I go along to the this conference because it’s useful for me to know more about the kind of things that arts marketers are dealing with and what sorts of trends are emerging. Plus quite a few clients go along – this year, by my count, about 10% of the organisations represented were ones we’ve recently worked with or for.

I won’t regurgitate notes from all of the sessions, but here are a few bits that stood out…

William Norris from the Orchestra of the Age of Enlightenment

OAE’s marketing was mentioned in a few sessions at the conference. They’ve done a very good job on The Night Shift, repackaging classical music to present it in a more contemporary context and attracting what they would consider to be a non-traditional audience. They’re doing something different again with The Works.
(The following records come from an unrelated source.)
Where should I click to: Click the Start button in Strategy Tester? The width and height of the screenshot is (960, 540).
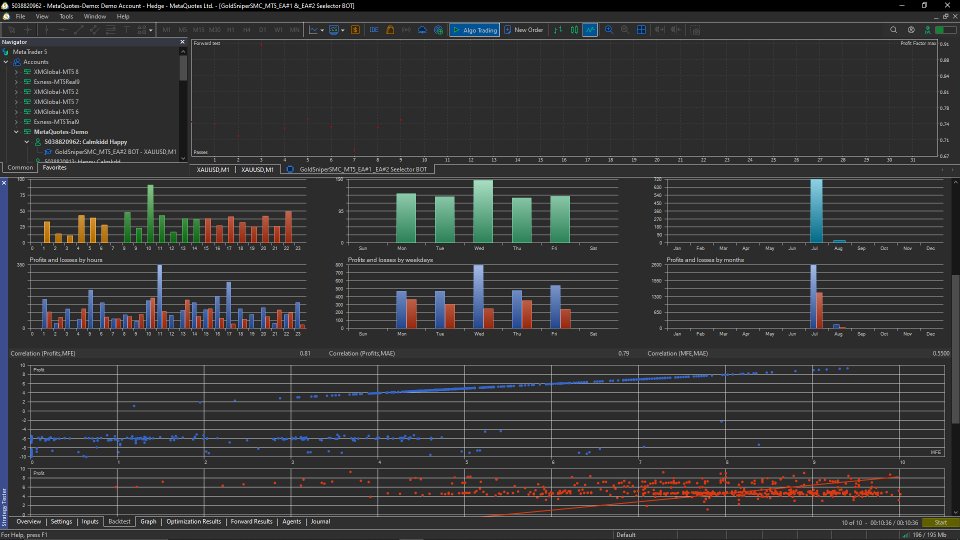pos(940,522)
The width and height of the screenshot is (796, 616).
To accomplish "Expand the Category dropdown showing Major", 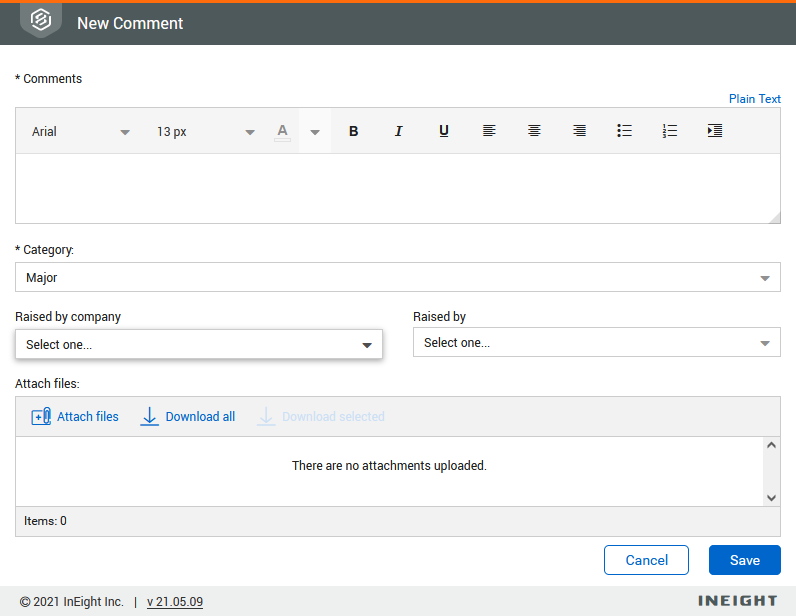I will pyautogui.click(x=397, y=278).
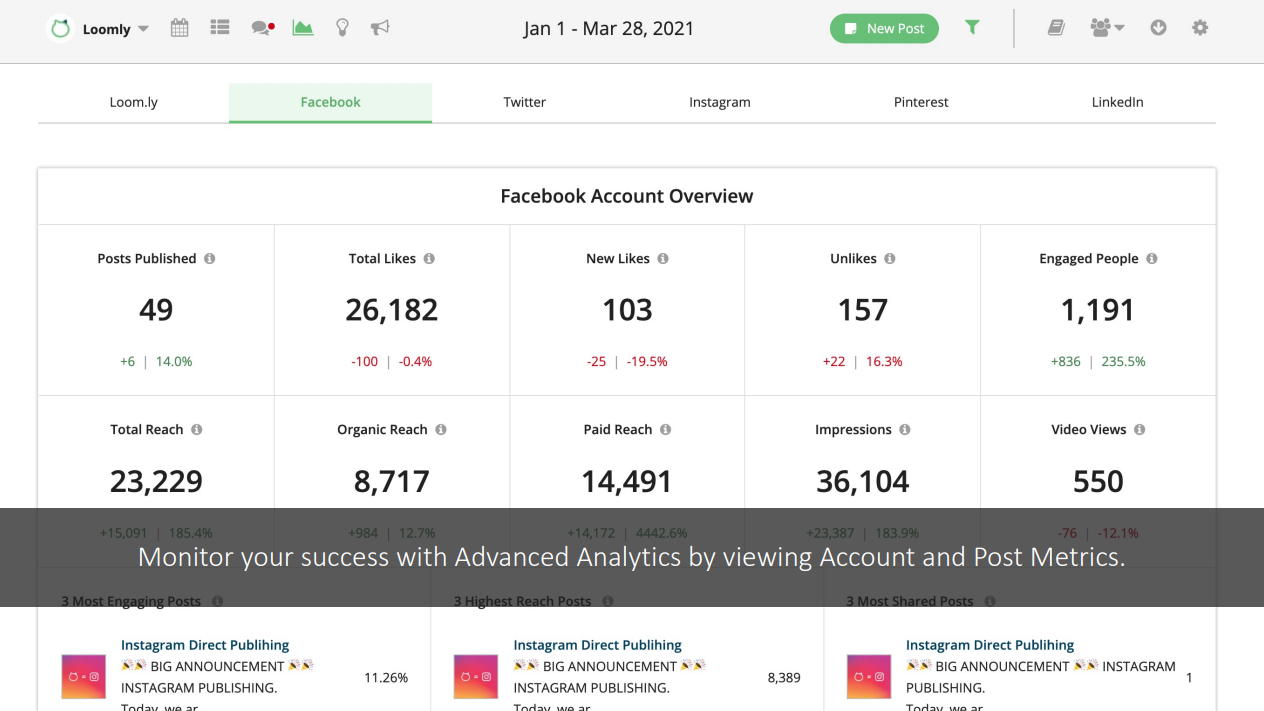Open the library book icon
Image resolution: width=1264 pixels, height=711 pixels.
pos(1056,28)
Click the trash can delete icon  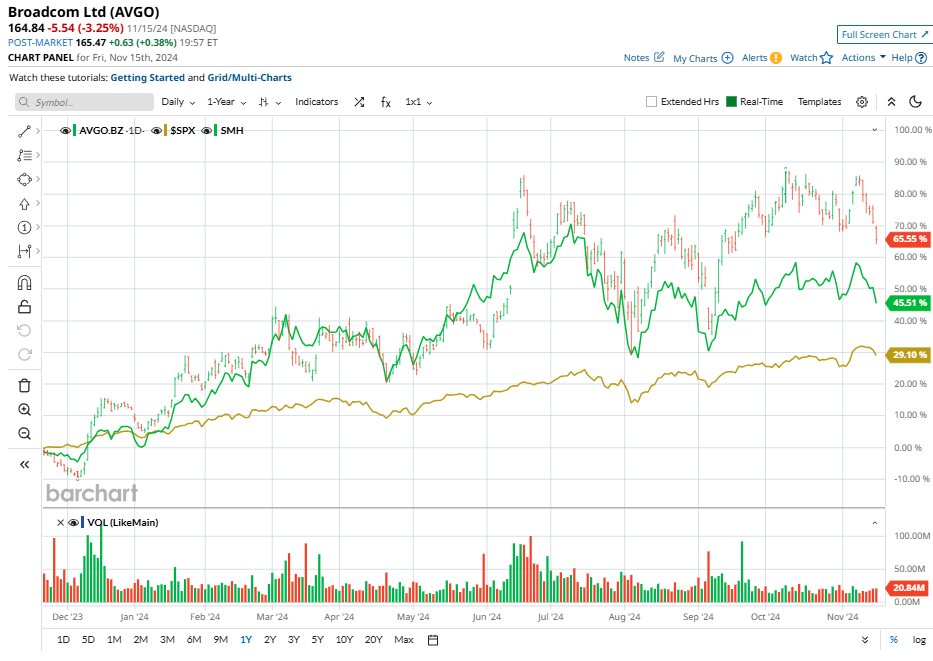[25, 385]
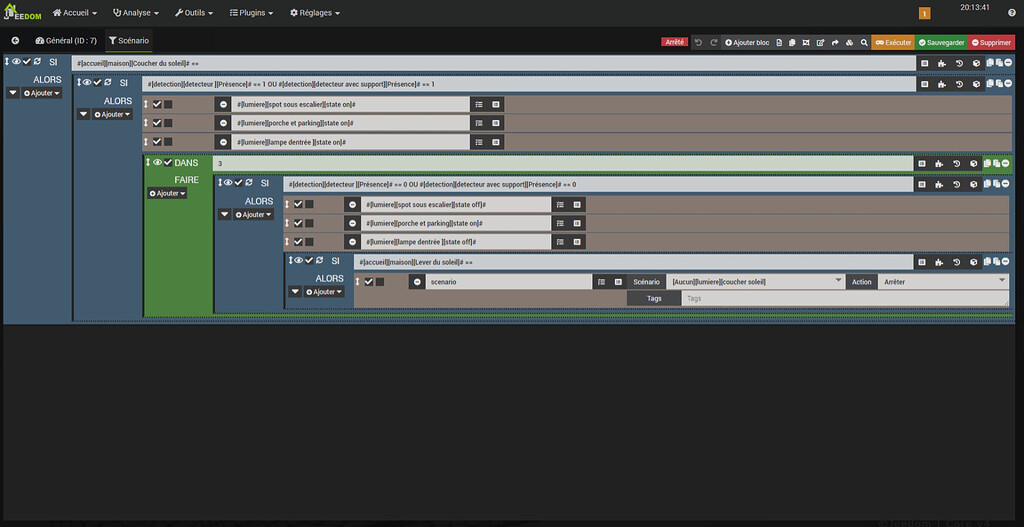Expand the Ajouter dropdown under FAIRE
The height and width of the screenshot is (527, 1024).
(167, 194)
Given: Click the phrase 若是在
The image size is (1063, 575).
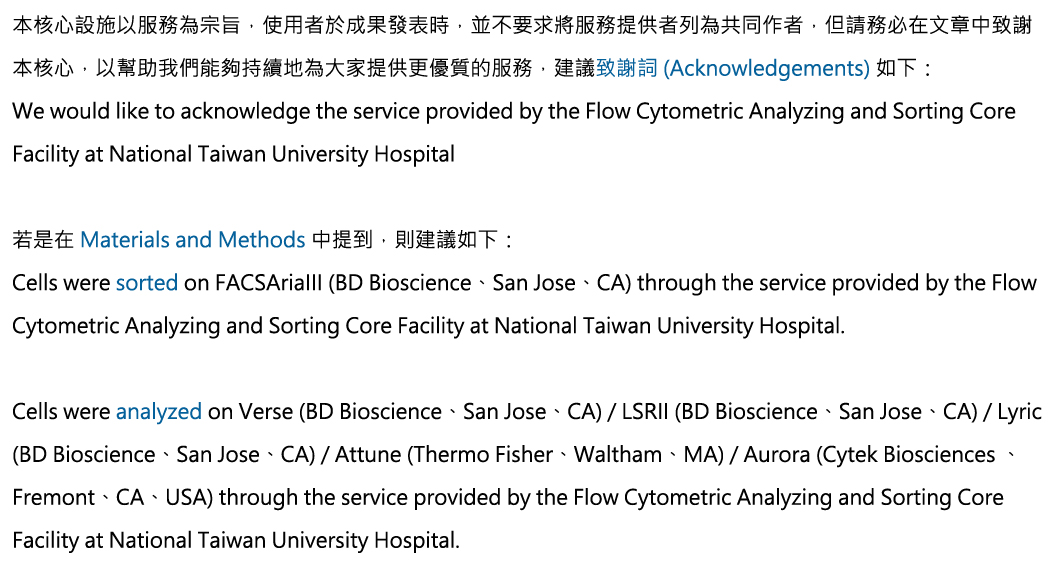Looking at the screenshot, I should [x=43, y=240].
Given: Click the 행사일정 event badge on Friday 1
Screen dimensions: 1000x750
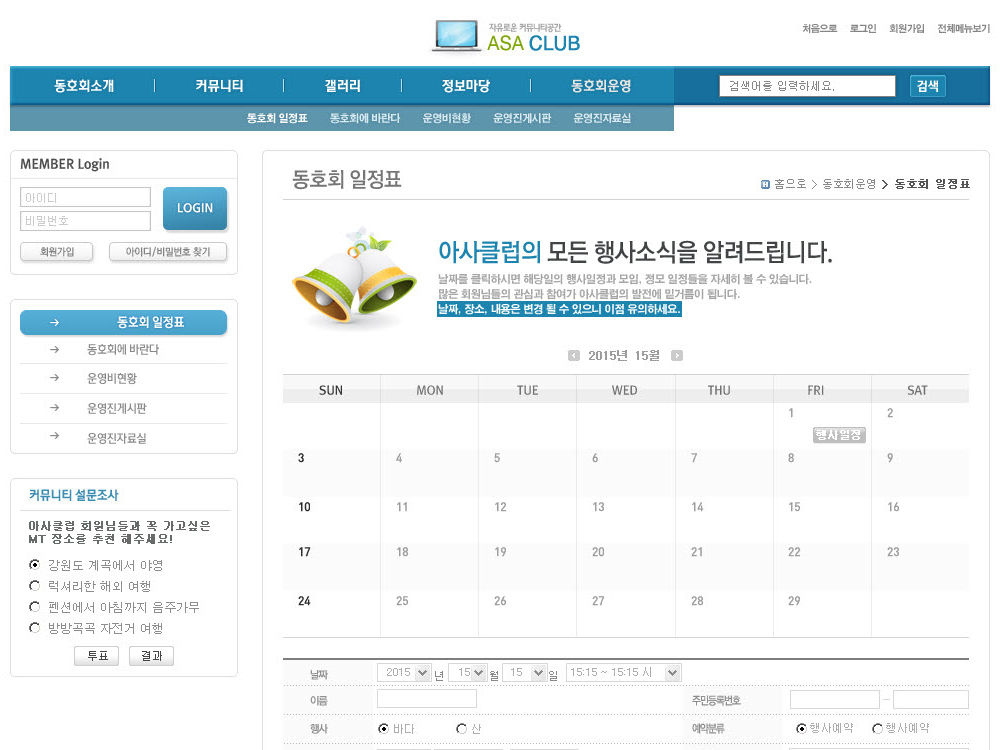Looking at the screenshot, I should pyautogui.click(x=838, y=435).

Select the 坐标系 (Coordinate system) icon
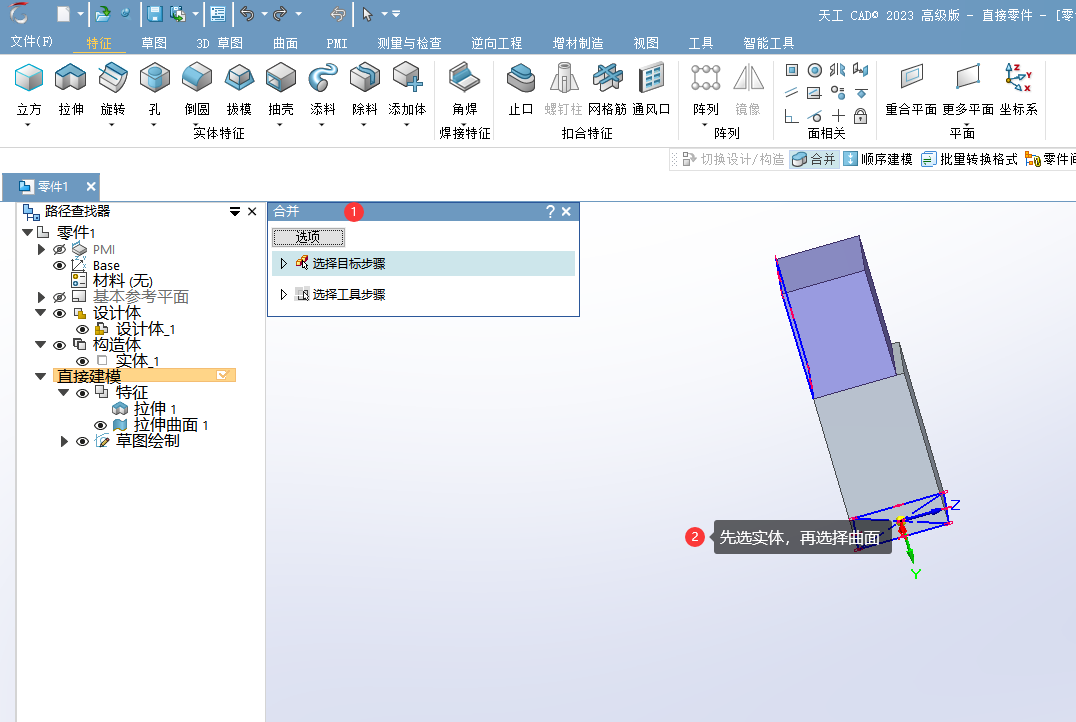[1018, 78]
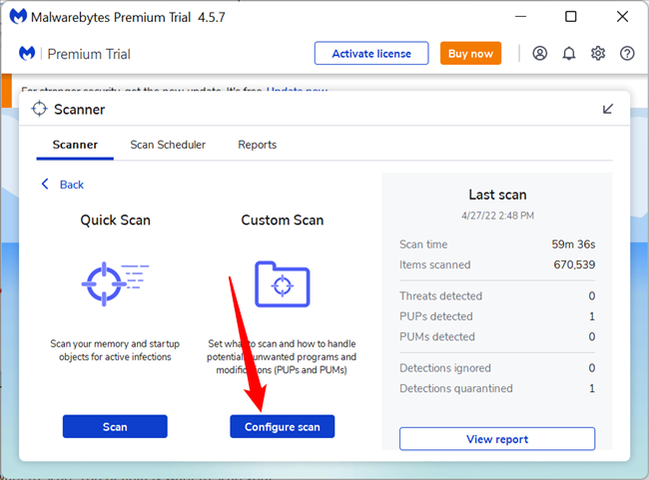
Task: Go back using the Back arrow
Action: pyautogui.click(x=62, y=185)
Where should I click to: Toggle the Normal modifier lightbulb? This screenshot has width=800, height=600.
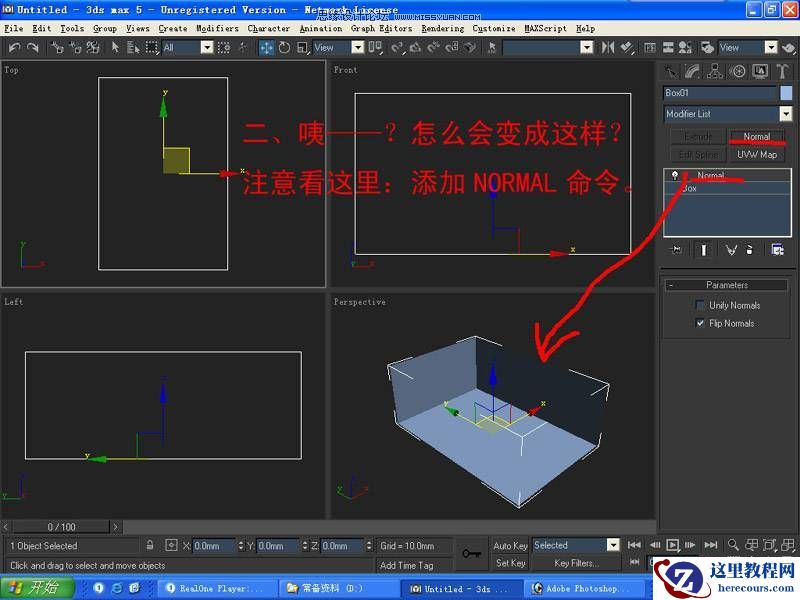(x=675, y=176)
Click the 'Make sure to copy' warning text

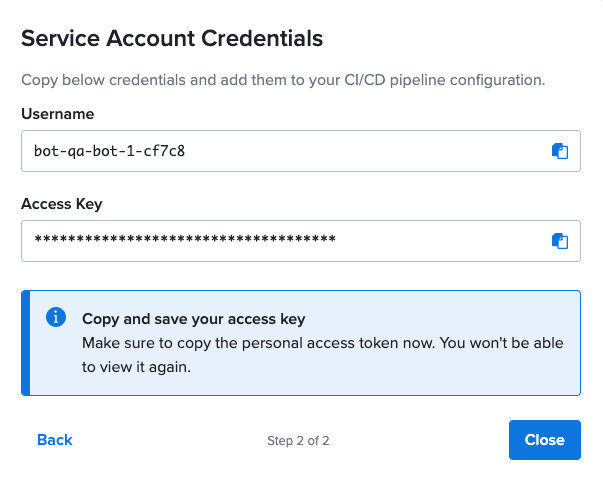(x=322, y=343)
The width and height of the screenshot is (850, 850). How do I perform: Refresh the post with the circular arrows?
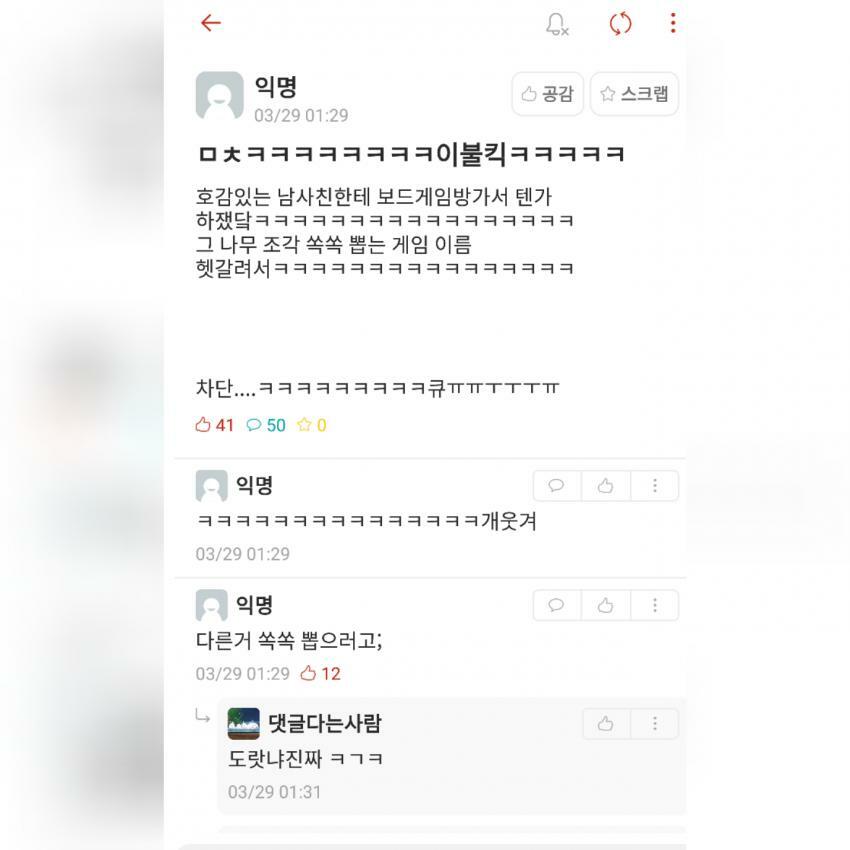point(620,23)
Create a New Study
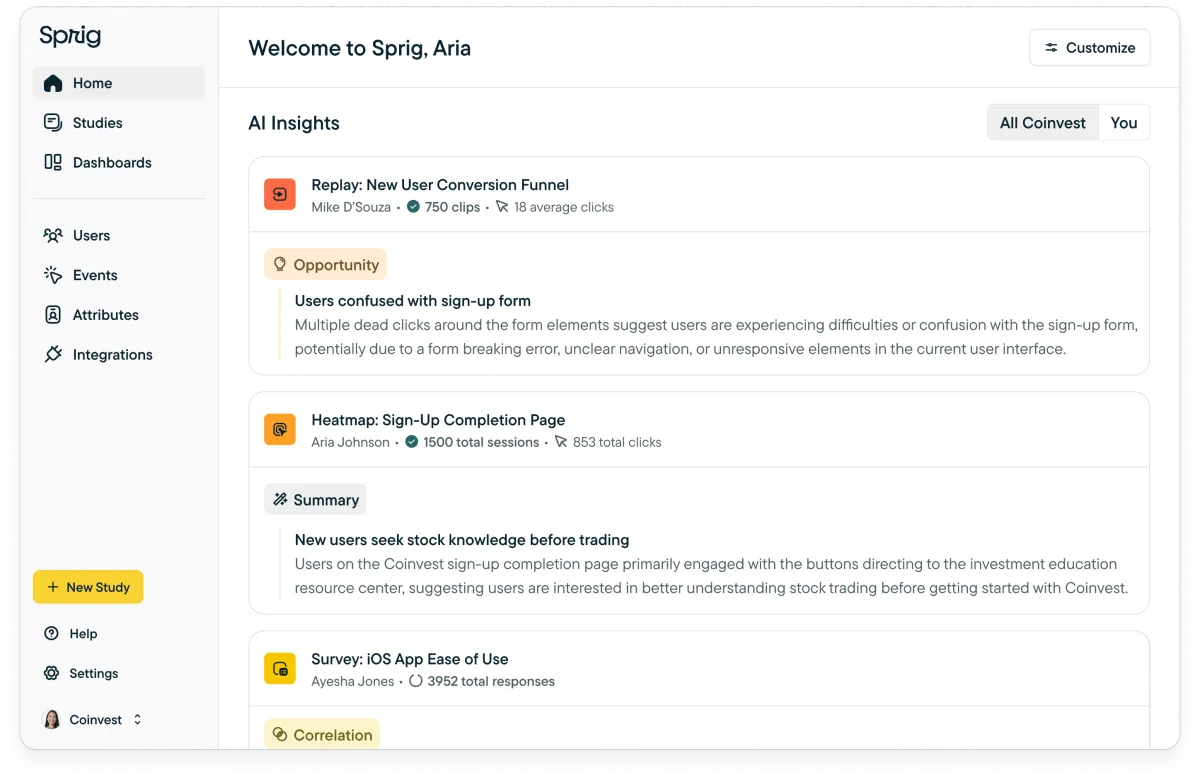1200x783 pixels. point(88,587)
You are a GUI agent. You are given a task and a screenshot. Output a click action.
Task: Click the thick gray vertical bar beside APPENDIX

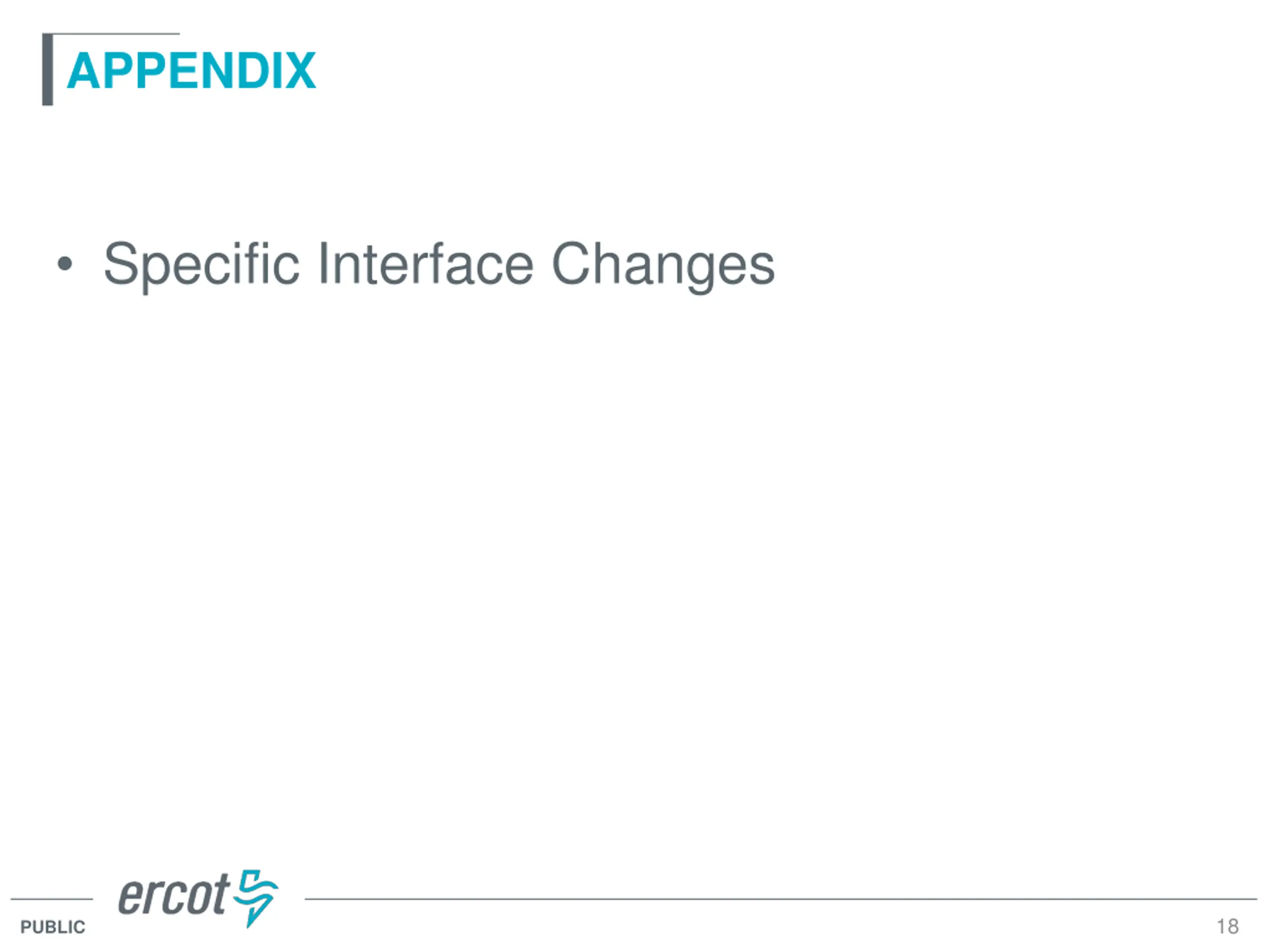(x=48, y=69)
By way of background, William read some of this post from It nicely exposes the weirdness of the usual concert-going experience and is a good example of what you might call breaking normal. He made the point that long lists of musicians and composers can be a turn-off unless you’ve already heard of them – something that nightclub flyers do too.

One of my favourite ‘what if’s is: what if nightclub promoters were to bring their marketing techniques over to the cultural sector? OAE are going part of the way to answering that.

Erica Whyman from Northern Stage

William made the point that you have to look at what surrounds the art – language, habits, rules, etc – and change them to suit the audience you want to attract. Erica started her talk with a provocation that tied in quite well with that. She asked:

Is the way we communicate about culture doing more harm than good?

The work being done by the NewcastleGateshead Cultural Venues partnership looked interesting.

Ryan French from the Walker Art Center

Ryan talked about shifting interactions between the museum and its visitors from transactional to relational.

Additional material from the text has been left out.